[opus] [PATCH] Optimize silk_warped_autocorrelation_FIX() for ARM NEON

Thu Apr 6 19:55:40 UTC 2017

Hi Linfeng,

I had a closer look at your patch and the code looks good -- and
slightly simpler than I had anticipated, so that's good.

I did some profiling on a Cortex A57 and I've been seeing slightly less
improvement than you're reporting, more like 3.5% at complexity 8. It
appears that the warped autocorrelation function itself is only faster
by a factor of about 1.35. That's a bit surprising considering I see
nothing obviously wrong with the code.

I'm not sure what's the problem, but here's a few things that may be
worth considering:
1) In calc_state(), rather than splitting the multiply in two
instructions, you may be able to simply shift the warping left 16 bits,
then use the Neon instruction that does a*b>>32 (i.e. the one that
computes the top bits of a 32x32 multiply)
2) If the problem is with the movs at the end of each iteration, then
you should be able to get rid of them by unrolling by a factor of two.
3) It seems likely that you have significant register spill going on due
to processing up to 24 "taps" at the same time. If that's causing a
slowdown, then it should be possible to do the processing in "sections".
By that, I mean that you can implement (e.g.) an order-8 "kernel" that
computes the correlations and also outputs the last element of
state_QS_s32x4[0][0] back to input_QS[], so that it can be used to
compute a new secion.
4) It's a minor detail, but the last element of corr_QC[] that's not
currently vectorized could simply be vectorized independently outside
the loop (and it's the same for all orders).

Cheers,

	Jean-Marc

On 05/04/17 02:13 PM, Linfeng Zhang wrote:
> Thank Jean-Marc!
> 
> The speedup percentages are all relative to the entire encoder.

*LISTING*
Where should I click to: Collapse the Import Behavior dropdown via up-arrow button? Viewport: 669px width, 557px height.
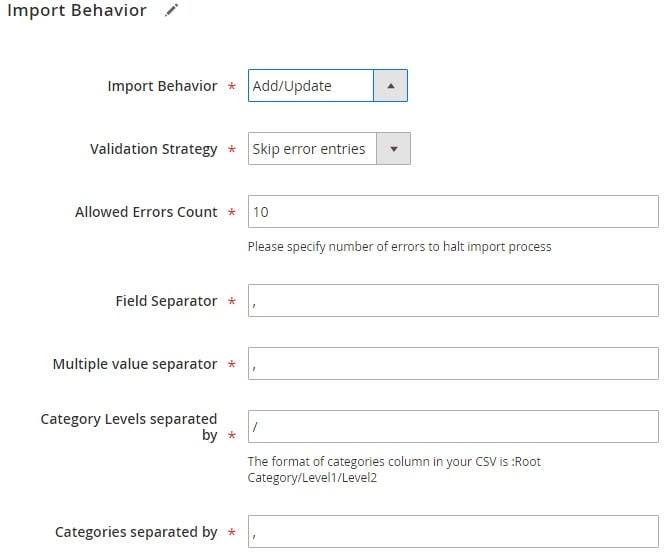coord(390,86)
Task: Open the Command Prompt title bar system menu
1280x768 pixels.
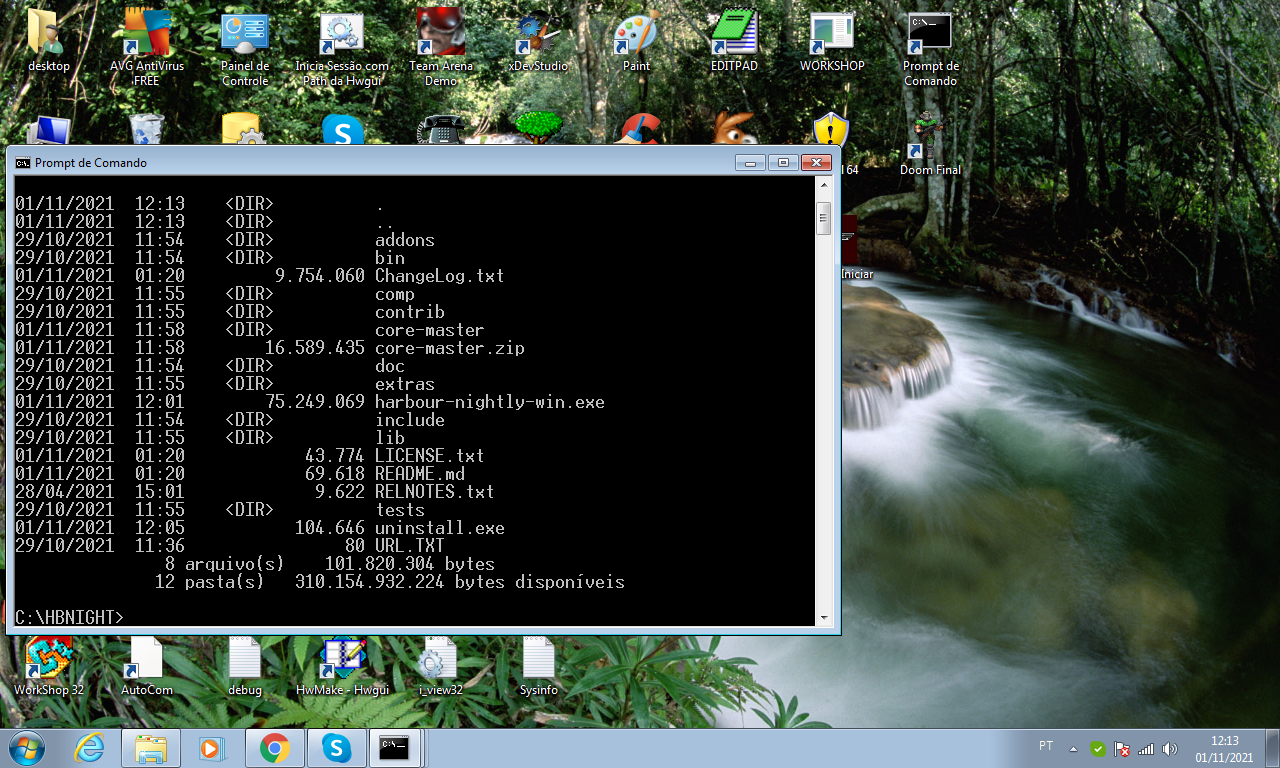Action: (22, 163)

*EXERCISE TASKS*
A. In the patch review email, please rewrite the paragraph beginning "I did some profiling on a Cortex A57" in fewer words, keeping its main facts.
B. Write the next part of the patch review email, picking up after its final line.
The rows have nothing to do with this work.

*RESULTS FOR THE EXERCISE*
A. Profiling on a Cortex A57 showed less improvement than reported, about 3.5% at complexity 8. The warped autocorrelation function alone ran only about 1.35 times faster, which is surprising because nothing in the code looks obviously wrong.

B.
> 
> Comparing to master, this optimization patch speeds up fixed-point SILK
> encoder on NEON as following: Complexity 5: 6.1% Complexity 6: 5.8%
> Complexity 8: 5.5% Complexity 10: 4.0%
> 
> when testing on an Acer Chromebook, ARMv7 Processor rev 3 (v7l), CPU max
> MHz: 2116.5
> 
> Thanks,
> Linfeng
> 
> On Wed, Apr 5, 2017 at 11:02 AM, Jean-Marc Valin <jmvalin at jmvalin.ca
> <mailto:jmvalin at jmvalin.ca>> wrote:
> 
>     Hi Linfeng,
> 
>     Thanks for the updated patch. I'll have a look and get back to you. When
>     you report speedup percentages, is that relative to the entire encoder
>     or relative to just that function in C? Also, what's the speedup
>     compared to master?
> 
>     Cheers,
> 
>             Jean-Marc
> 
>     On 05/04/17 12:14 PM, Linfeng Zhang wrote:
>     > I attached a new patch with small cleanup (disassembly is identical as
>     > the last patch). We have done the same internal testing as usual.
>     >
>     > Also, attached 2 failed temporary versions which try to reduce code size
>     > (just for code review reference purpose).
>     >
>     > The new patch of silk_warped_autocorrelation_FIX_neon() has a code size
>     > of 3,228 bytes (with gcc).
>     > smaller_slower.c has a code size of 2,304 bytes, but the encoder is
>     > about 1.8% - 2.7% slower.
>     > smallest_slowest.c has a code size of 1,656 bytes, but the encoder is
>     > about 2.3% - 3.6% slower.
>     >
>     > Thanks,
>     > Linfeng
>     >
>     > On Mon, Apr 3, 2017 at 3:01 PM, Linfeng Zhang <linfengz at google.com <mailto:linfengz at google.com>
>     > <mailto:linfengz at google.com <mailto:linfengz at google.com>>> wrote:
>     >
>     >     Hi Jean-Marc,
>     >
>     >     Attached is the silk_warped_autocorrelation_FIX_neon() which
>     >     implements your idea.
>     >
>     >     Speed improvement vs the previous optimization:
>     >
>     >     Complexity 0-4: Doesn't call this function. Complexity 5: 2.1%
>     >     (order = 16) Complexity 6: 1.0% (order = 20) Complexity 8: 0.1%
>     >     (order = 24) Complexity 10: 0.1% (order = 24)
>     >
>     >     Code size of silk_warped_autocorrelation_FIX_neon() changes from
>     >     2,644 bytes to 3,228 bytes.
>     >
>     >     The reason of larger code size is that the new optimization
>     >     specializes order 16, 20 and 24. If only keeping order 24
>     >     specialization, the code still works and the code size is smaller,
>     >     but the encoder speed will drop 4.0% for Complexity 5 and 2.0% for
>     >     Complexity 6. Anyway, the new code is easier to understand and maintain.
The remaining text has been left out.